Only the lines below from the one that holds "Click the Instagram icon in navigation" through the one that holds "This screenshot has width=835, height=482." should appear in the answer, copied exactly, end lines included and pictures omitted.

══════

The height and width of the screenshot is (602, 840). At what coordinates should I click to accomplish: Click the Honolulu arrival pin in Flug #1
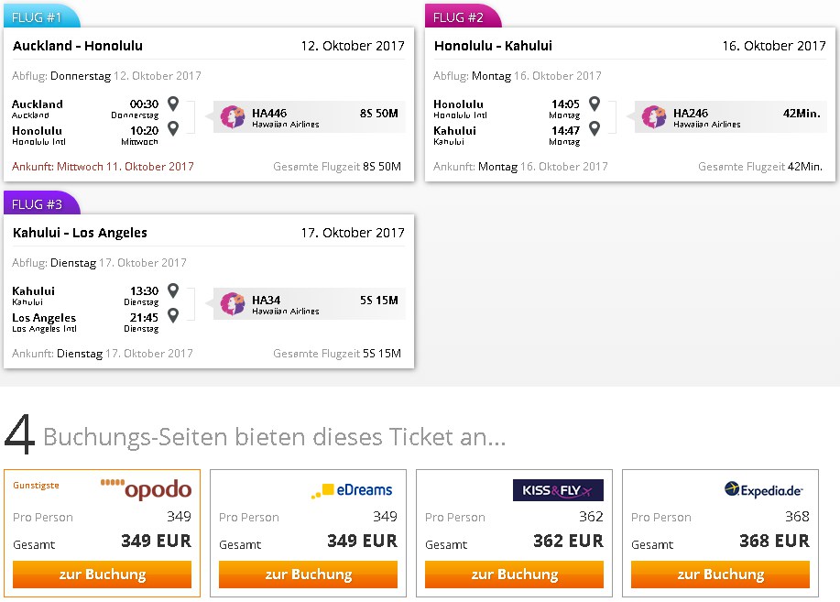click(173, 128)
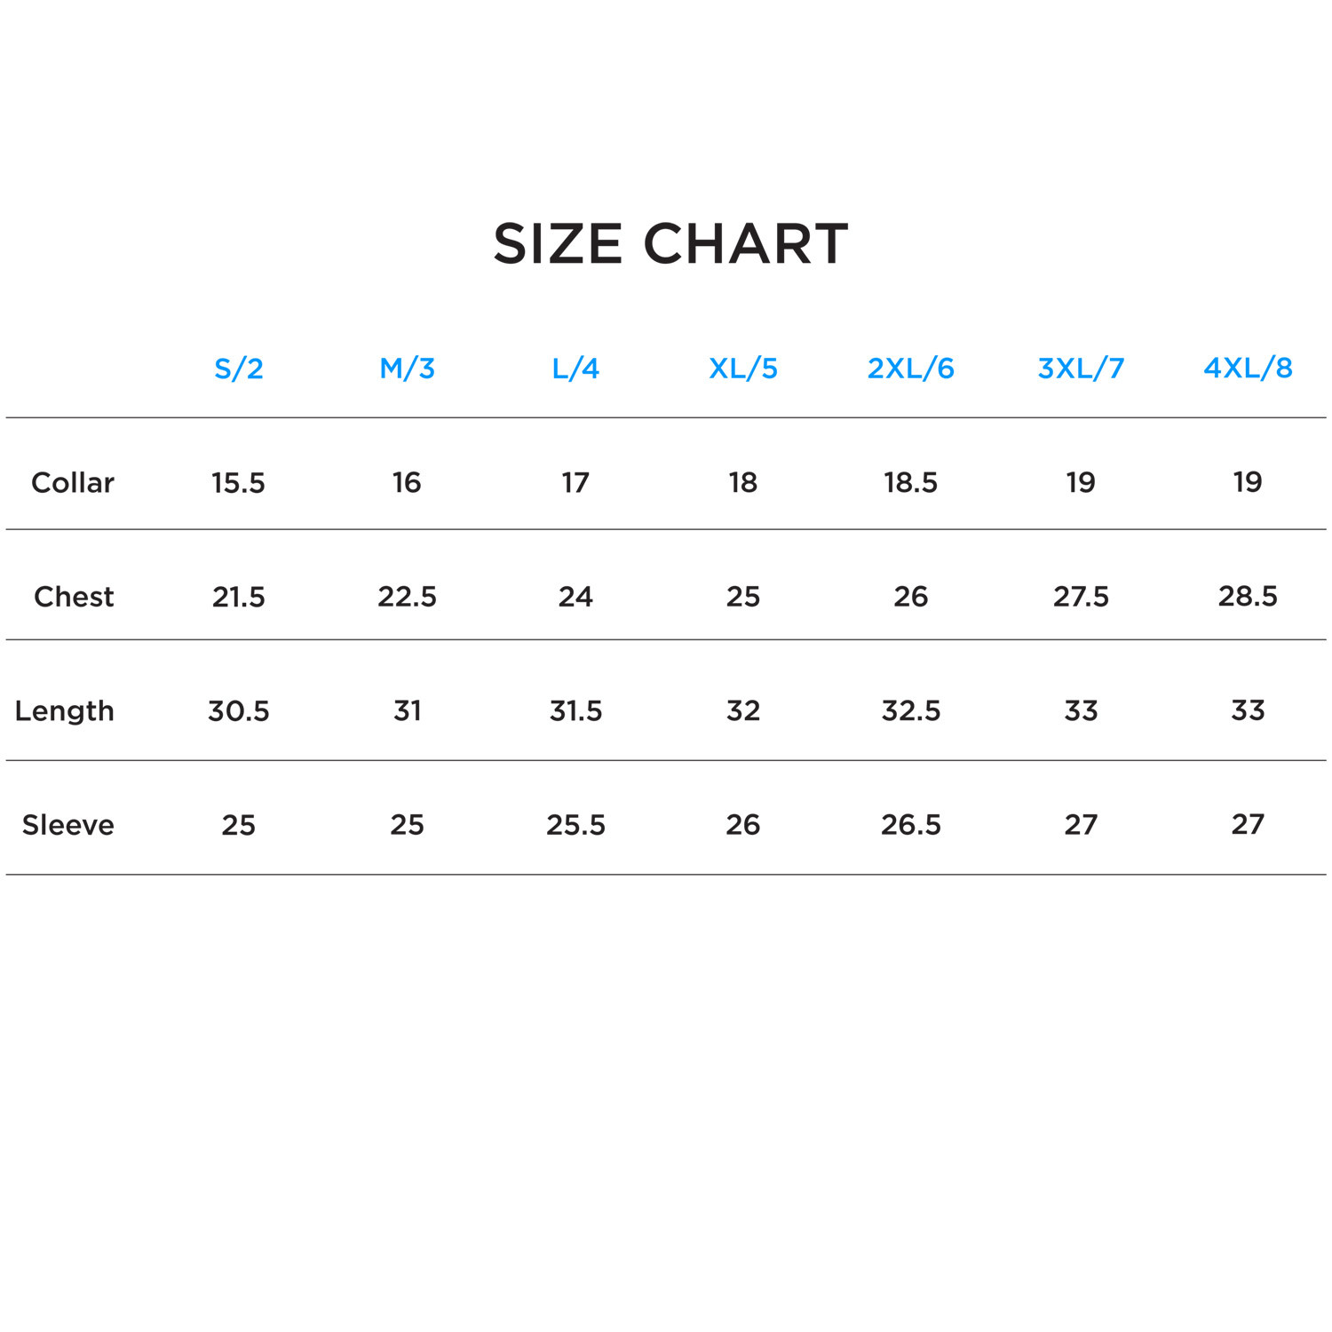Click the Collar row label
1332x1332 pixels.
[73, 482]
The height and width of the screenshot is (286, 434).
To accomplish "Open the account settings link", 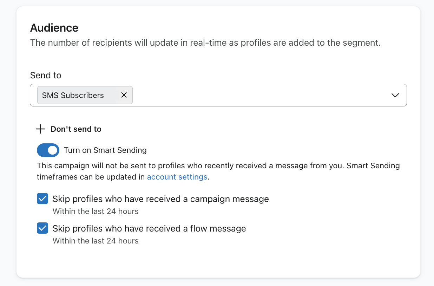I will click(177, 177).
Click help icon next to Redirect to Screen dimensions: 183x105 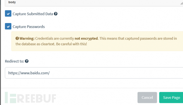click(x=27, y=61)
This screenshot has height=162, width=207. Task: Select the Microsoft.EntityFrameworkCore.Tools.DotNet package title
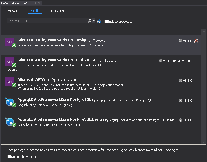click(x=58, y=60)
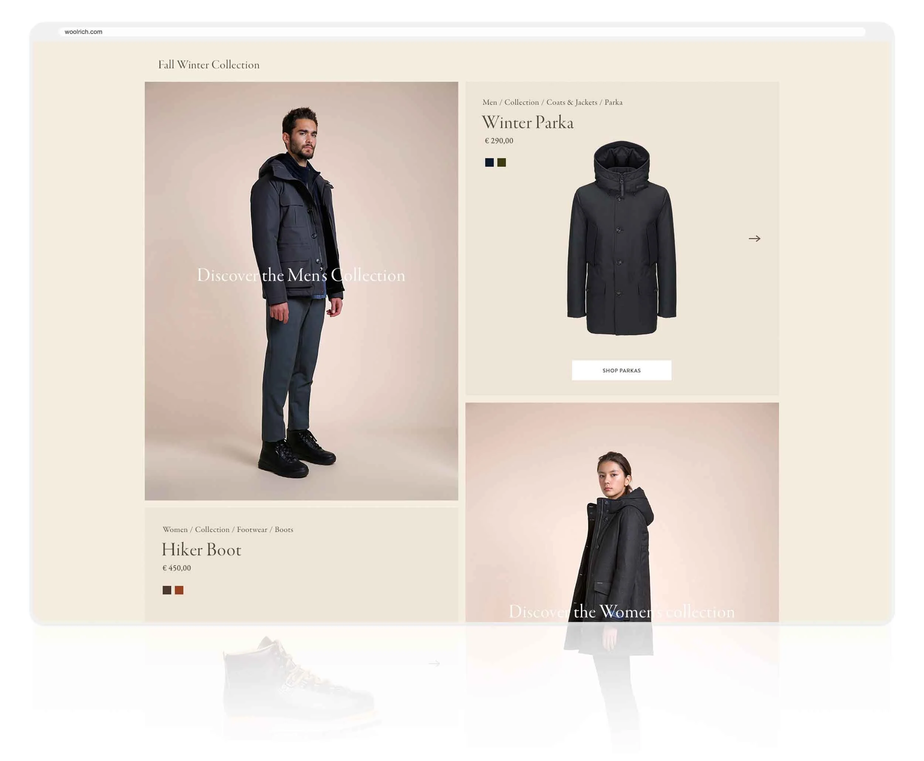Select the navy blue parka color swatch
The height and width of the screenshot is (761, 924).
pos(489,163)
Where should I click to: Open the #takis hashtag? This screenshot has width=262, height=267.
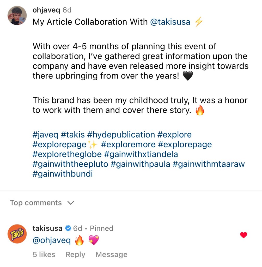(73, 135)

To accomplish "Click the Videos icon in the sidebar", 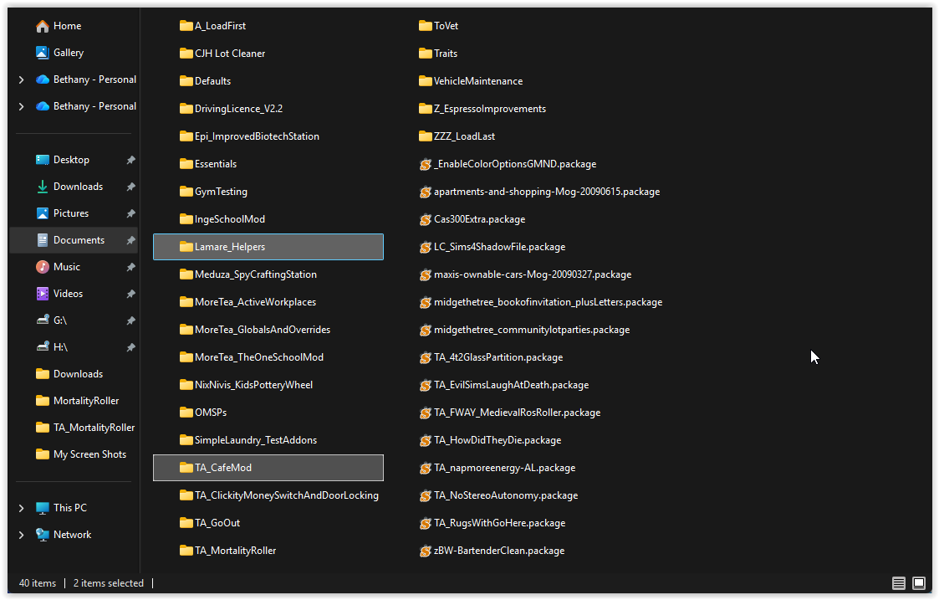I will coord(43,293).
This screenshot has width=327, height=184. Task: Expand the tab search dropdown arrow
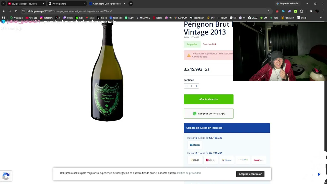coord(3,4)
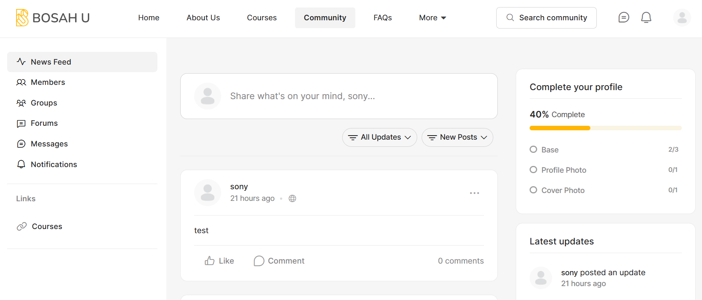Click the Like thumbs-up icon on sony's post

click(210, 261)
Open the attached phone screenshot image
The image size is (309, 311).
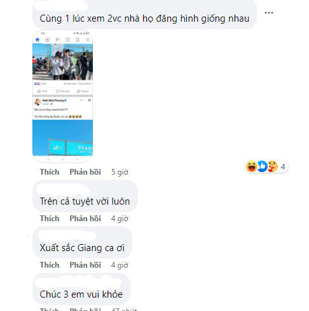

══════

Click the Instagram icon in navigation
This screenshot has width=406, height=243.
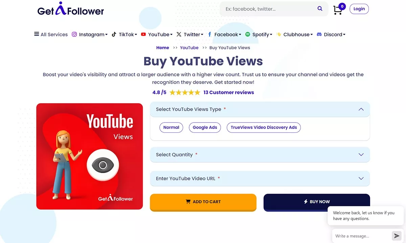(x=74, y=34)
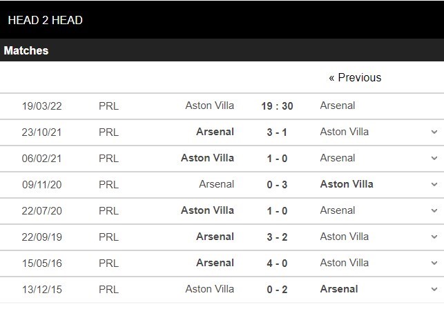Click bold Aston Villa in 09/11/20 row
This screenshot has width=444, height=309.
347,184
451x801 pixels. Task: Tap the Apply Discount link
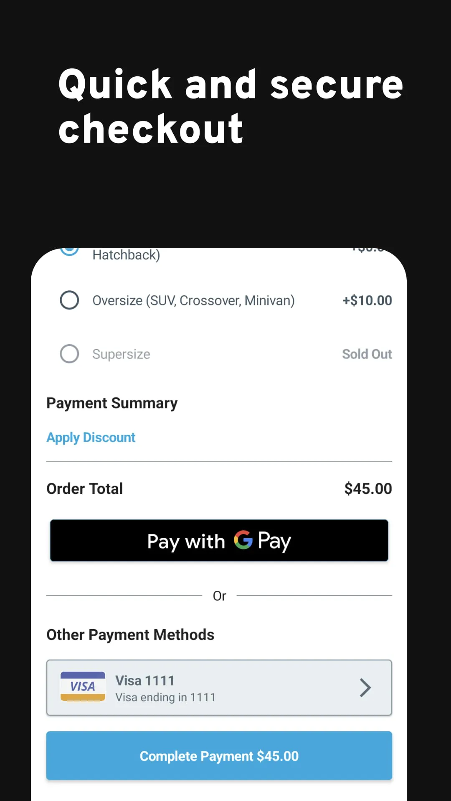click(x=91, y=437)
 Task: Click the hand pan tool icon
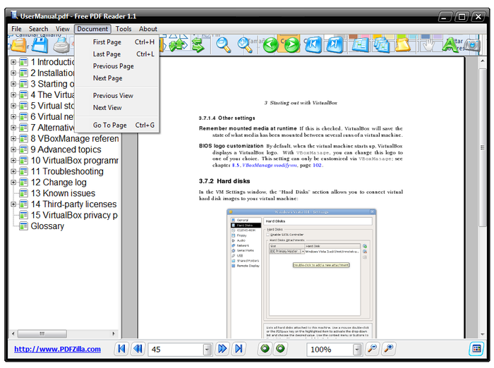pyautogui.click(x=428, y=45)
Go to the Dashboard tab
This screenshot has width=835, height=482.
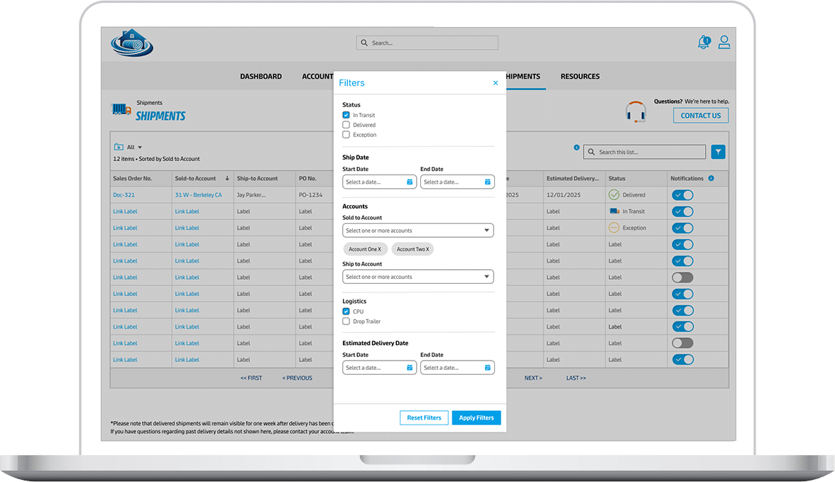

══════

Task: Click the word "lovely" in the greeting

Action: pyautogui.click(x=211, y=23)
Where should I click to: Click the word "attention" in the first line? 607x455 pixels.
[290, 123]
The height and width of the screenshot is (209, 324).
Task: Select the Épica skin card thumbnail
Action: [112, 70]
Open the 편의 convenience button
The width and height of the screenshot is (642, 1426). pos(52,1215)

══════

_Response to this task:_
Click the Instagram icon in navigation
This screenshot has width=406, height=243.
(x=74, y=34)
Click bold Aston Villa in 09/11/20 row
This screenshot has width=444, height=309.
347,184
451x801 pixels. Task: Tap the Apply Discount link
click(x=91, y=437)
 Task: Click the hand pan tool icon
pyautogui.click(x=428, y=45)
Go to the Dashboard tab
This screenshot has width=835, height=482.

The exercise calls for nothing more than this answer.